Stored records
____

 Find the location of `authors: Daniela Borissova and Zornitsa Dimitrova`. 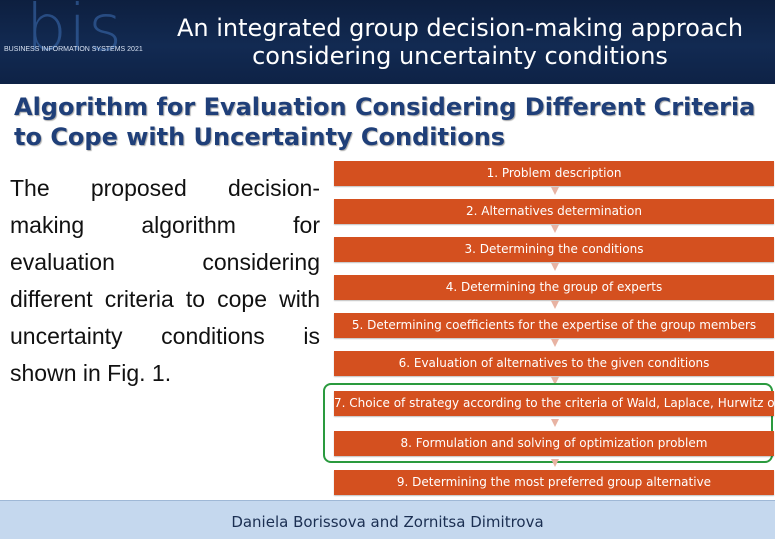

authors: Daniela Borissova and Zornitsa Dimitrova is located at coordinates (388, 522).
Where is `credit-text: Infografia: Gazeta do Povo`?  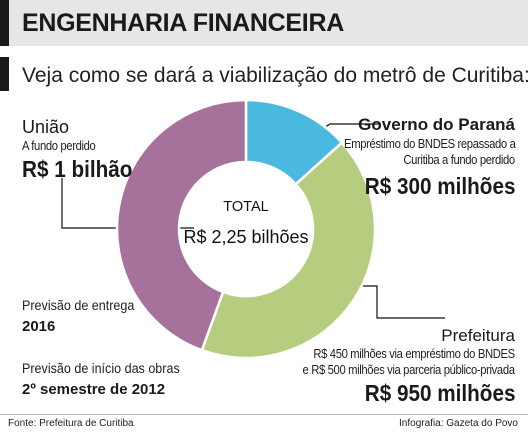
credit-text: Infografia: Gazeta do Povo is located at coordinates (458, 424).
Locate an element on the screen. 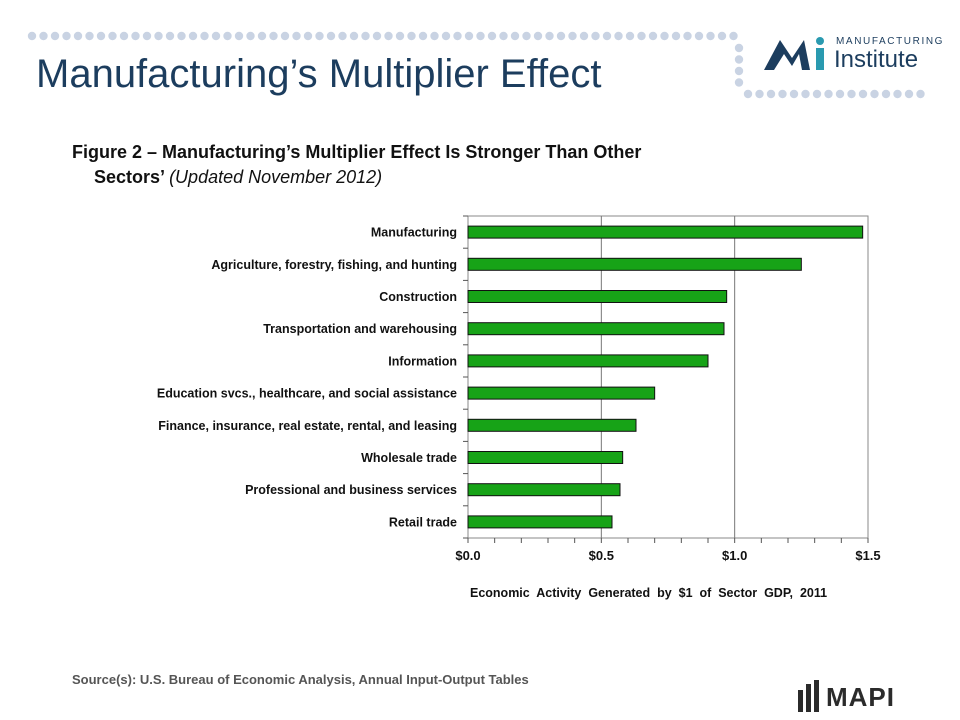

____

• **Aim of the task**
Present the lines above as a numbered list, leaving out the blank lines and the pictures.

• **Task solution**
1.  Find the location of `authors: Daniela Borissova and Zornitsa Dimitrova`. 
2. authors: Daniela Borissova and Zornitsa Dimitrova is located at coordinates (388, 522).
3. Where is `credit-text: Infografia: Gazeta do Povo`?  
4. credit-text: Infografia: Gazeta do Povo is located at coordinates (458, 424).
5. Locate an element on the screen. 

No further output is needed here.